An Afghan police recruit opened fire on Spanish trainers early yesterday, killing two of them along with their interpreter, Spain’s interior minister said.
The recruit was subsequently shot and killed by Spanish officers who had been conducting a police training course at their base in Badghis Province, Spanish Interior Minister Alfredo Perez Rubalcaba said.
The officers were members of a paramilitary unit that falls under the command of Spain’s Ministry of Defense, whose spokesman in Madrid said the motive for the attack was unknown.
Afghan officials also reported the death of an Afghan police officer in an exchange with Spanish police in Badghis’ Qalay-I-Naw district, but said they were still investigating the incident.
Following the officer’s shooting, hundreds of area residents gathered at the gate to the Spanish camp, chanting and throwing stones before moving on to the provincial government offices, the Afghan officials said.
Meanwhile, US President Barack Obama’s deadline of July next year to start withdrawing US troops from Afghanistan has given Taliban insurgents hope they can prevail in the war, the US Marine commandant said on Tuesday.
However, General James Conway said the insurgents will be disappointed when they find that no major withdrawal is on the horizon among US forces deployed in the Taliban heartland of southern Afghanistan.
“In some ways, we think right now it’s probably giving our enemy sustenance,” Conway said of the July target date.

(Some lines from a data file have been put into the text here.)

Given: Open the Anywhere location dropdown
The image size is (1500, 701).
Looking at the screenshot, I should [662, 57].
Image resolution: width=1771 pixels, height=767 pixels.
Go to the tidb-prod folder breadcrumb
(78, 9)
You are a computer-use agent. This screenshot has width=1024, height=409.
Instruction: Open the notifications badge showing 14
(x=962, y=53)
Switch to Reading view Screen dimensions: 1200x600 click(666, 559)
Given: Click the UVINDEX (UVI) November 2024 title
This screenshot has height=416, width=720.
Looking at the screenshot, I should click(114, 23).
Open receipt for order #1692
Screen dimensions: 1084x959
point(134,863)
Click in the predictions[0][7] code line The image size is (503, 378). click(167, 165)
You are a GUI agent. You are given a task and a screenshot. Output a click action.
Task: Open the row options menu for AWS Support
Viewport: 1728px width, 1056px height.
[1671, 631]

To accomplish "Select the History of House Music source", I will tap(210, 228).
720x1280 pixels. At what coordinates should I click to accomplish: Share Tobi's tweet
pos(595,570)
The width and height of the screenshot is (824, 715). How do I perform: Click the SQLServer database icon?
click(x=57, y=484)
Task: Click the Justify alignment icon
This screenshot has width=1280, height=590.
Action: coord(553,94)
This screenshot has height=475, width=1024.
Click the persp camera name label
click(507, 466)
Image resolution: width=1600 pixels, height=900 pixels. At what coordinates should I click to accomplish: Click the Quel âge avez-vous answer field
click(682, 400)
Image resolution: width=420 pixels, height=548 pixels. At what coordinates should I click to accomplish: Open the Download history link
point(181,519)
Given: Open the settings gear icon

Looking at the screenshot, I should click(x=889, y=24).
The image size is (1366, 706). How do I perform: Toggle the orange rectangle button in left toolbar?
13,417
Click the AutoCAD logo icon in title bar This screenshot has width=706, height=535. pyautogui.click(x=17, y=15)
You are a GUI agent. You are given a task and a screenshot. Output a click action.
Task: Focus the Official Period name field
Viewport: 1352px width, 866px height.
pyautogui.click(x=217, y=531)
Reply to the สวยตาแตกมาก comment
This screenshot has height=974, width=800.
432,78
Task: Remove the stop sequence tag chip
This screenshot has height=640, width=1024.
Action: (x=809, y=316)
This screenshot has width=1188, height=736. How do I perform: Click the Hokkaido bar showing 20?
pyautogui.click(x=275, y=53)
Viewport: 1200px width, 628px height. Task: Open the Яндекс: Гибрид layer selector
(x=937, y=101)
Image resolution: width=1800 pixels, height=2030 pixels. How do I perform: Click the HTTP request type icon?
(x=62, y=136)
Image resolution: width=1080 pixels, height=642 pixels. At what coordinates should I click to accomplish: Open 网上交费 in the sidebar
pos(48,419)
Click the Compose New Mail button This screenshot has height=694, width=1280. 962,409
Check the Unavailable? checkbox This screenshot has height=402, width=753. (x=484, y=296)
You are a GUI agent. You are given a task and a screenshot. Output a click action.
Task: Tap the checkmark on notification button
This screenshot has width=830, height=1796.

“We think that he may be saying to himself — in fact we’ve intercepted communications that say, ‘Hey, you know, we only have to hold out for so long.’”
Conway, who is just back from a visit to Afghanistan, said government army and police forces in key southern provinces will not be ready to take over from foreign troops for at least “a few years,” and that he had told his Marines to brace for a long fight.